兰沁酥没有回答,她将脸埋在姐姐的肩上,浑身轻颤,哭得说不出话来。
“好了好了,走得时候没见你哭,回来反倒哭了。”
兰沁禾失笑,揽着她的腰回院子,“姐姐从江苏给你带了些小玩意儿,已经让丫头送去你屋里,快去看看喜不喜欢。”
兰沁酥掩着唇,媚气的狐狸眼被泪水打湿,眼前一片茫茫,只能借着兰沁禾的力量前行。
她知道姐姐永远不会像她那样思念着自己。
四年,一千多个日日夜夜,兰沁禾白日忙着公事,晚上偶尔思念家人和慕良,妹妹与她而言只是生命的一部分,重要,但不是全部。
这四年兰沁禾过得虽然难,但是充实快活。她亲手让江苏一点一点地恢复元气,像是在一块干裂的土地上耕种,看着那些嫩绿的苗冒出了头,于是一切艰苦都是值得的。

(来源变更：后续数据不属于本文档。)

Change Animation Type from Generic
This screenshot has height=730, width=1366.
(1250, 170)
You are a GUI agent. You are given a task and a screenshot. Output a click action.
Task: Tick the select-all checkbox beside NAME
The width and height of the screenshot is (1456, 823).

可兰沁酥不同,她并不在乎建功立业史书留名,她所在意的只有姐姐。
兰沁禾彻底长大了,她有了自己的家庭和事业,唯有兰沁酥还活在过去。
两姐妹难得处了一整个下午,待吃过晚饭,夜深人静后,将军府的后墙翻出了一抹黑影,直直地朝远处的千岁府赶去,正是兰沁禾。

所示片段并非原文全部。